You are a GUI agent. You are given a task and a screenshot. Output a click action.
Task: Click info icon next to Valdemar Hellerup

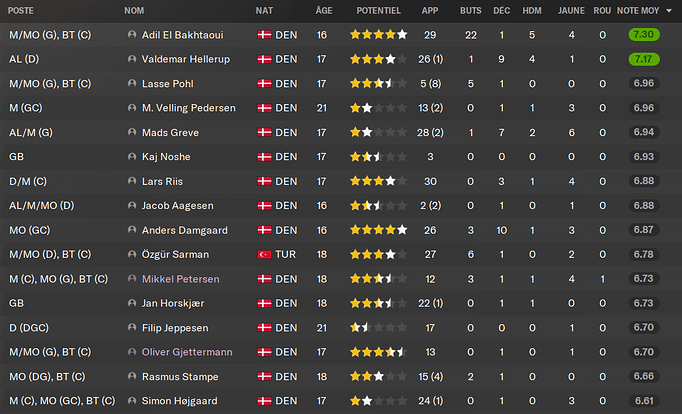(x=132, y=59)
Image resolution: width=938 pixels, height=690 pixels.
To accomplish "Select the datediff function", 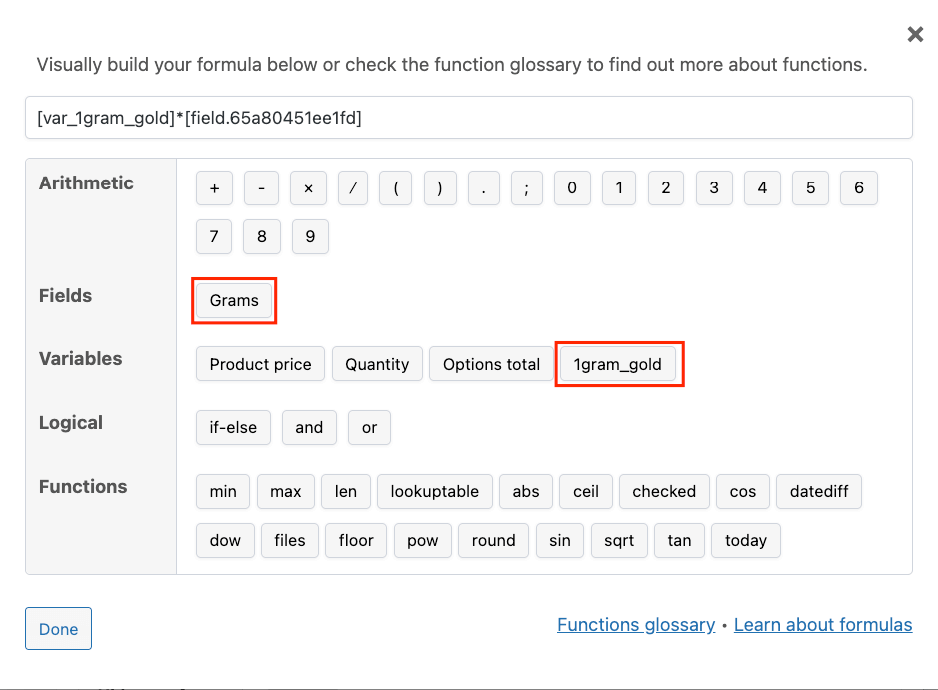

# # #

ASSIGNMENT >> Repeat the data word for word, minus any pictures.

RESULT OF THE TASK >>
You are a GUI agent. You are given a task and a screenshot. Output a click action.
Task: Click info icon next to Valdemar Hellerup

(x=132, y=59)
Image resolution: width=938 pixels, height=690 pixels.
To accomplish "Select the datediff function", 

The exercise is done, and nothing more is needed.